I began having stomach pain on my layover in Minneapolis. By the time I got to Boston, I didn’t feel so hot. I met Adam, who was already in Boston for work, and we had a nice dinner. The next morning, breakfast was a mistake. I thought I might feel better if I took a short walk. A half a mile from the hotel, I was pouring sweat. My back started to hurt behind my ribcage. I turned around and crawled in bed, finishing a short piece for a deadline. The pain grew steadily worse, so instead of spending a relaxing evening exploring the city, I spent several hours in Emergency Room 4 of the Cambridge Health Alliance.

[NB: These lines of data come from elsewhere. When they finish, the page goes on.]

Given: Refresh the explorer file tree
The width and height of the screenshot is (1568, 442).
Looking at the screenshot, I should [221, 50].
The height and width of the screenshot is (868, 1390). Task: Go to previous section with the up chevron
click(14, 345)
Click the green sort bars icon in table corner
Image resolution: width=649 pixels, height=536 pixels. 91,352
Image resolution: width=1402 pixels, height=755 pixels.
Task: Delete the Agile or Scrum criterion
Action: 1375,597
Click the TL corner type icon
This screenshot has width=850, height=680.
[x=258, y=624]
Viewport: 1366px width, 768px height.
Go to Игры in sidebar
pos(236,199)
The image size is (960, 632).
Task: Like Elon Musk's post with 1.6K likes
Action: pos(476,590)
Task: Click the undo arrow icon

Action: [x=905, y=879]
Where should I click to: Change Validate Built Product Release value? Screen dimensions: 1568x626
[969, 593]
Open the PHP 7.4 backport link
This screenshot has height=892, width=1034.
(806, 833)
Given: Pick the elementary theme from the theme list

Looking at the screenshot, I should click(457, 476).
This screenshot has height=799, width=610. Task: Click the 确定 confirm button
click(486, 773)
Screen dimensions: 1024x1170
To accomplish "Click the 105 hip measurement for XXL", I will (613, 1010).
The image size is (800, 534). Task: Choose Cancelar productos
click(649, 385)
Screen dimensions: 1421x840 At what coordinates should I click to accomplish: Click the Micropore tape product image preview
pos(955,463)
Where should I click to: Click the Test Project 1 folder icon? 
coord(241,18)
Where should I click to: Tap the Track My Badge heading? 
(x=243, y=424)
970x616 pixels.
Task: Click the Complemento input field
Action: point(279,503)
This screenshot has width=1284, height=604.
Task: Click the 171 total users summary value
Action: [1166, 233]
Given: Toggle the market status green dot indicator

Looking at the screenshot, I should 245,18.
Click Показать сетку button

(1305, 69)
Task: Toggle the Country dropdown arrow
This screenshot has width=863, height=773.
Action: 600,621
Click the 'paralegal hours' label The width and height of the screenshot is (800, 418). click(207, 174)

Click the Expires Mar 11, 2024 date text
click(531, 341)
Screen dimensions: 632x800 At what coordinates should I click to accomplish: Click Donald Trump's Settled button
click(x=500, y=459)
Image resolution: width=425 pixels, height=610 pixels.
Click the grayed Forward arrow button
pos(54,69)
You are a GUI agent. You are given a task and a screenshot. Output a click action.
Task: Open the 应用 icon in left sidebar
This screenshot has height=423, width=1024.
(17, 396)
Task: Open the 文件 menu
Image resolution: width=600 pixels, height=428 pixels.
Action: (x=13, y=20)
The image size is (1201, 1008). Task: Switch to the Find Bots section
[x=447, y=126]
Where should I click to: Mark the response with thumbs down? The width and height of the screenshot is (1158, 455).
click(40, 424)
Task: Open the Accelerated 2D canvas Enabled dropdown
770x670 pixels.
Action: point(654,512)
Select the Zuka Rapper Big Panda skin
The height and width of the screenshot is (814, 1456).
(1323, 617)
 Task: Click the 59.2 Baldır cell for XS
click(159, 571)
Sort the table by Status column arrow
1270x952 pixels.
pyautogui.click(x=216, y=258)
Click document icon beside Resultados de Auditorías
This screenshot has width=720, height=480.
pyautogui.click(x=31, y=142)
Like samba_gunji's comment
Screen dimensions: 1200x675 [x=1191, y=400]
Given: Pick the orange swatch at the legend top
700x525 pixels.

They gave me big drugs and started down the list of nasty things that might be happening to me. After systematically eliminating the scary things — appendicitis, gall bladder, kidney failure — the CT scans told them that my abdominal lymph nodes were inflamed. I would likely be in pain for awhile, so I was instructed to take large doses of Advil and follow up with a doctor here in Seattle.
So when I arrived on Martha’s Vineyard, I was quite a bit more fragile than I’d hoped to be. I was, at that point, incredibly sleep deprived, still in pain, coming off narcotics, and emotionally elsewhere. This caused my experience to differ in a couple of ways. First, I didn’t have the energy for much of the extraneous, late night, secret, super things that were so integral to the other participants. I wanted to join in, but I was frightened of pushing myself to the point where I wouldn’t be able to finish the workshop. I feel really lucky that the group was full of socially active introverts who didn’t treat me like my absences were an offense.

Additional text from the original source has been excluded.